President Joe Biden has an energy problem. He lambasts oil and gas companies as “war profiteers” and has threatened a windfall tax on their “record profits.” It’s true that earnings are up, but we don’t have to embrace the bogeyman of corporate greed as an explanation. Instead, the culprit is basic economics, amplified by the harmful consequences of the president’s regulatory agenda. His proposed windfall tax on oil-company profits will only make the situation worse.

Biden’s approach to energy makes production and distribution more difficult. The U.S. economy is producing millions fewer of barrels of oil per day than it did during the 2017–2020 boom. This decreased U.S. production is not caused by the war in Ukraine. U.S. policy decisions make oil and gas quantities lower and prices higher than they otherwise would be. Domestic production lags because companies can’t risk new investments floundering on the administration’s costly climate policies. As a result, oil prices are 40 percent higher now than they were in January 2021.

Simple economics explains energy companies’ high profits. In the oil industry, total revenues equal the price per barrel of oil times the number of barrels produced and sold. Policy-induced stagnation lowers quantities and raises prices. Here’s the key: Demand for oil isn’t very sensitive to price changes. Economists call this “inelastic demand.” With few good substitutes for fossil fuels, consumers won’t scale back much when prices rise. As a result, the price hikes outweigh the quantity drop-offs. That means more money for oil companies. Profits are downstream from market conditions, which the administration is actively harming. Supply and demand 1, Biden 0.

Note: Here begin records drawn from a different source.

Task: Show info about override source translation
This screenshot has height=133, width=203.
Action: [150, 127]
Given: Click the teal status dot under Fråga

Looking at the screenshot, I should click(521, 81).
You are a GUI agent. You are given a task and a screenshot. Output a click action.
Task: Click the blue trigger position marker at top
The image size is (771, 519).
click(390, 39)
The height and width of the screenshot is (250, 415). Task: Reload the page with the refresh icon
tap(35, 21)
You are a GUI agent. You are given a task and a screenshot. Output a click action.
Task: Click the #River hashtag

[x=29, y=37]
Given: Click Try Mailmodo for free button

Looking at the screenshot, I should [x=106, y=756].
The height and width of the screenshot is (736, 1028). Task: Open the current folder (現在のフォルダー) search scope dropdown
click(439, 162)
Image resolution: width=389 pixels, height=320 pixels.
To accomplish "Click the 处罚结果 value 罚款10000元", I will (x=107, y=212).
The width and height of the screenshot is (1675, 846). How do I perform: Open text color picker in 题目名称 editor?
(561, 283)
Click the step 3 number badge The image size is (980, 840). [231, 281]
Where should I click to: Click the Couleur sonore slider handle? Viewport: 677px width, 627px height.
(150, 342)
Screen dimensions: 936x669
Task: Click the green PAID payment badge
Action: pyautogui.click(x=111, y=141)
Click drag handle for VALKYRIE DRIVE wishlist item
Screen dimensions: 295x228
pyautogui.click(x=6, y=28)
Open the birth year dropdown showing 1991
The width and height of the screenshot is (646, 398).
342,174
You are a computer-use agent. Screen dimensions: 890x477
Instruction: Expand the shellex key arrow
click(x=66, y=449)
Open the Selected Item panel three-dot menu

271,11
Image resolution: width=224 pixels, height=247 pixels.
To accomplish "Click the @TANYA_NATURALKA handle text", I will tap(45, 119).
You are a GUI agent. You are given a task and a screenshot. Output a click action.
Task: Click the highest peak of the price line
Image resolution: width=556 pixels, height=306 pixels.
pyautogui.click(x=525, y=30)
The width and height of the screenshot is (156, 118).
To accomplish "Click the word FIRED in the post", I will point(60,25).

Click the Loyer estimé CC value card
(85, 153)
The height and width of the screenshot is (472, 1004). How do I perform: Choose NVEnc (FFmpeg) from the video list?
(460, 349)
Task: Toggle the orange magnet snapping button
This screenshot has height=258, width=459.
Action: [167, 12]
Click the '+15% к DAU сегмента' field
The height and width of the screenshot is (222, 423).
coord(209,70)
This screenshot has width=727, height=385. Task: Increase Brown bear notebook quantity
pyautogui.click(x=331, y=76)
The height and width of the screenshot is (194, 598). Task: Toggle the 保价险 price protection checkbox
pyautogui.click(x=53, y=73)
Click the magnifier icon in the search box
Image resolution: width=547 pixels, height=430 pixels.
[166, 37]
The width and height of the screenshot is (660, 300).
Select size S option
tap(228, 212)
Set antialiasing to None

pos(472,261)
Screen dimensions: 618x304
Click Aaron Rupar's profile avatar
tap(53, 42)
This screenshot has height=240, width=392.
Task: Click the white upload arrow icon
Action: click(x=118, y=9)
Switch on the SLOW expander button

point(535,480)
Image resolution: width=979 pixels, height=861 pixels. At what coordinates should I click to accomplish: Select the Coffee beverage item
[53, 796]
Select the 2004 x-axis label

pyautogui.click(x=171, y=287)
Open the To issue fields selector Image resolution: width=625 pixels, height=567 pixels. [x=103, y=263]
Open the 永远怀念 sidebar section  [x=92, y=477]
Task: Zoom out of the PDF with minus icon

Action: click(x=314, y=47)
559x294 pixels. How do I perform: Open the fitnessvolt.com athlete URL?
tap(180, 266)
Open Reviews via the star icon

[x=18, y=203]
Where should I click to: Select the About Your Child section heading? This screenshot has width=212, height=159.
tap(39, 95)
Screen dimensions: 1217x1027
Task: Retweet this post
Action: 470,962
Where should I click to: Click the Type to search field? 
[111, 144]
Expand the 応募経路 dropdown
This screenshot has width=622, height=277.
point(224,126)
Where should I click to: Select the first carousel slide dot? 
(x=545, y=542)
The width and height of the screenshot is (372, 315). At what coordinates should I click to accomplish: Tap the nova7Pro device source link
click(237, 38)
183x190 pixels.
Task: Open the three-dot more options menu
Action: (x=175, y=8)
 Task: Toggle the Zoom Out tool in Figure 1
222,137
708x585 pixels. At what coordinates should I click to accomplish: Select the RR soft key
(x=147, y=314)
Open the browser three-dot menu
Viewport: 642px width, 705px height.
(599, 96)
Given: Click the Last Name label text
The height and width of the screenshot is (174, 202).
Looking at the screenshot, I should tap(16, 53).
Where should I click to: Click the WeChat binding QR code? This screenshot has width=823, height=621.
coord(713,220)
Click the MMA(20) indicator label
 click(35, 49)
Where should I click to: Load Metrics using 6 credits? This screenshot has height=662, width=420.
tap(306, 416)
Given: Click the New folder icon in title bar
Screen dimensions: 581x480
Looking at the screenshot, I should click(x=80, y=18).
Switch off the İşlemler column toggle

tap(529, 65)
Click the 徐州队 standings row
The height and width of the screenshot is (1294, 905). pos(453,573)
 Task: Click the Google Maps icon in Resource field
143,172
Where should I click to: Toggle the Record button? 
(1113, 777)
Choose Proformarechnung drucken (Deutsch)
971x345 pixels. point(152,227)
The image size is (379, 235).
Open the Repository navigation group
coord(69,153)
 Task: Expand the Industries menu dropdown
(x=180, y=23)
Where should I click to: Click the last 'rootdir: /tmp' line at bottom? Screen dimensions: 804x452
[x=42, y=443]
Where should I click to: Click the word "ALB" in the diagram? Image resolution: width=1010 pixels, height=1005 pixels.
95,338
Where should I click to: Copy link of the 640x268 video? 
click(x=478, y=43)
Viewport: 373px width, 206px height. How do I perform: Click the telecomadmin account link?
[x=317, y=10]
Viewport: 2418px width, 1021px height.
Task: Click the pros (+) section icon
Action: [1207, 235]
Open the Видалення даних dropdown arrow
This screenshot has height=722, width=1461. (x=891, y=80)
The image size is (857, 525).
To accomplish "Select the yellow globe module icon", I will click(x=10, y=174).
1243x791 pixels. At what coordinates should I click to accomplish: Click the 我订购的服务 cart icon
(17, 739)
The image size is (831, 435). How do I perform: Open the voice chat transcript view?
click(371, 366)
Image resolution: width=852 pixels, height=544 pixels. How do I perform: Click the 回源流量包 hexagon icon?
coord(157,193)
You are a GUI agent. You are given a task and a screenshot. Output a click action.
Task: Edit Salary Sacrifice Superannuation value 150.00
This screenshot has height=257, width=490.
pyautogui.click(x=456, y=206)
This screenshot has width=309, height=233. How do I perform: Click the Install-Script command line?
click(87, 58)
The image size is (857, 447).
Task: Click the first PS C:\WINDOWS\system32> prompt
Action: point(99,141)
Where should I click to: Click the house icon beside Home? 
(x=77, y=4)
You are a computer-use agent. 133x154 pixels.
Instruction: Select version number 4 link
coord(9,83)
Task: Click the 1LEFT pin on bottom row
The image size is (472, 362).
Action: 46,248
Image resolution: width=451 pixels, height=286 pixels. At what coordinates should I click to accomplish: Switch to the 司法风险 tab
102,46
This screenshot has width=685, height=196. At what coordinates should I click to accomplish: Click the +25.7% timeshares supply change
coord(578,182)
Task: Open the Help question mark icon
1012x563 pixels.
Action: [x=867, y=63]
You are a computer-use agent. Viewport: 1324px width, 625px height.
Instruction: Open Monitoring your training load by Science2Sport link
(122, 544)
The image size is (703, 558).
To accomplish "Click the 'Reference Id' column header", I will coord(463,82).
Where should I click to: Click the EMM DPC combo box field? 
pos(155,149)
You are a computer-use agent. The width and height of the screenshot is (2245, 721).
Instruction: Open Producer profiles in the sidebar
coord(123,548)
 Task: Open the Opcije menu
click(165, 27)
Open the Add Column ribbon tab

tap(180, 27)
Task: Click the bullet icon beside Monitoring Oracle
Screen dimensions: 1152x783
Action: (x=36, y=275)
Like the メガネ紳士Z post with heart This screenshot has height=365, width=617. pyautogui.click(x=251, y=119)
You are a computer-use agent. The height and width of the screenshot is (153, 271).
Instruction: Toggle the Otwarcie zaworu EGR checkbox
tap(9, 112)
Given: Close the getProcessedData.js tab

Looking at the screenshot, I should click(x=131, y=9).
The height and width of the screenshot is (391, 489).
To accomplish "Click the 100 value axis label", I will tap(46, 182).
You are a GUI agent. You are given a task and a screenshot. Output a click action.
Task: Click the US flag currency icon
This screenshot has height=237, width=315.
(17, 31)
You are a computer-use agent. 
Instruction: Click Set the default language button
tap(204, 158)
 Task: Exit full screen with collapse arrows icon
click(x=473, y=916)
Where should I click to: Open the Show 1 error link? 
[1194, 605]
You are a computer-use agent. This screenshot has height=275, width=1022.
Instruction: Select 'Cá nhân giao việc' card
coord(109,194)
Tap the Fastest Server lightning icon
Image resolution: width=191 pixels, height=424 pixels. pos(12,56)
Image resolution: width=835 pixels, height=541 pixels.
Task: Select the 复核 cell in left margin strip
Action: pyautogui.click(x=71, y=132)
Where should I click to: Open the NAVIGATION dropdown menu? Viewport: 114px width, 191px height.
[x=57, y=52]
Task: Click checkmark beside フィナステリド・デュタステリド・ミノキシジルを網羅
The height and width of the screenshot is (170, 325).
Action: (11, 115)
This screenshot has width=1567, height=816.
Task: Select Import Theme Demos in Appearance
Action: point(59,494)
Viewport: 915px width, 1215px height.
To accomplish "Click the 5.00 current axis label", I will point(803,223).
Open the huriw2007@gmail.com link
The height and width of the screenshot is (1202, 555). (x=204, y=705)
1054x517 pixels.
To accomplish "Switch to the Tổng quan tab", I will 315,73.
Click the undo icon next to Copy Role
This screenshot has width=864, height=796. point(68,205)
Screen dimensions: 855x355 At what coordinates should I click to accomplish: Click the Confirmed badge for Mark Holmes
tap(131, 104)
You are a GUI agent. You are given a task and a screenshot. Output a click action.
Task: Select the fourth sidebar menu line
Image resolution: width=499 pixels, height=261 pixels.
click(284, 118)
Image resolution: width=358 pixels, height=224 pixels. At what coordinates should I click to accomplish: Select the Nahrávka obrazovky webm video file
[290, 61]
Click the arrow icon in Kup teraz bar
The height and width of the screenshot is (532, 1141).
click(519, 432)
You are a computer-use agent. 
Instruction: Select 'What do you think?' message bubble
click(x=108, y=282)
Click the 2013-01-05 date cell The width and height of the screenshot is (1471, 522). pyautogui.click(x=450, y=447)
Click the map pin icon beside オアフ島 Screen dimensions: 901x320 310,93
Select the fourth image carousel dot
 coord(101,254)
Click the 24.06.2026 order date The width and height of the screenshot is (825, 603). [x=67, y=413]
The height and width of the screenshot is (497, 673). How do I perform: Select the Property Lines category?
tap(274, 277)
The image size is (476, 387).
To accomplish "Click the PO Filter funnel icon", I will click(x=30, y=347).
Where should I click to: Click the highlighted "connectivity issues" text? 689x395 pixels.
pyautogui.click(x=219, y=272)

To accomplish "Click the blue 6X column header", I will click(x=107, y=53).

The president’s proposal of a windfall tax on profits would make a bad situation worse. One of the most important lessons in economics is that the burden of a tax rarely falls on those who are legally required to pay it. Instead, the tax burden is borne by the party that’s the least price sensitive. While fossil fuel consumers are not very price sensitive, domestic fossil fuel suppliers are because they can avoid a windfall profit tax by supplying markets abroad. A windfall profit tax would further decrease domestic supplies and drive prices at the pump even higher. Consumers, not corporations, would foot the bill.

The president has every reason to castigate the corporate-greed bogeyman. He can’t admit that our energy and gas wounds are self-inflicted—or, rather, inflicted by the progressive wing of the Democratic Party on the rest of the country. The party’s climate agenda necessarily drives fossil fuel prices higher. While Americans may like green policy in the abstract, the high fossil fuel prices that come with it are deeply unpopular. Hence the scapegoating: It’s political damage control.

The great economist Thomas Sowell taught us that the first lesson of economics is scarcity. That implies making trade-offs, such as bearing the burden of higher prices to transition away from fossil fuels. Sowell also observed that the first rule of politics is to disregard the first lesson of economics. That’s exactly what Biden and the progressive wing of the Democratic Party are trying to do. Going by recent public opinion polls, voters aren’t buying it.

The economics of the situation are as clear as day. If we want lower prices, we need more production. Rescinding high-handed executive orders and regulations that disincentivize new investment will increase output and, eventually, lower prices. The pen may be mightier than the sword, but political fiat cannot withstand the laws of supply and demand.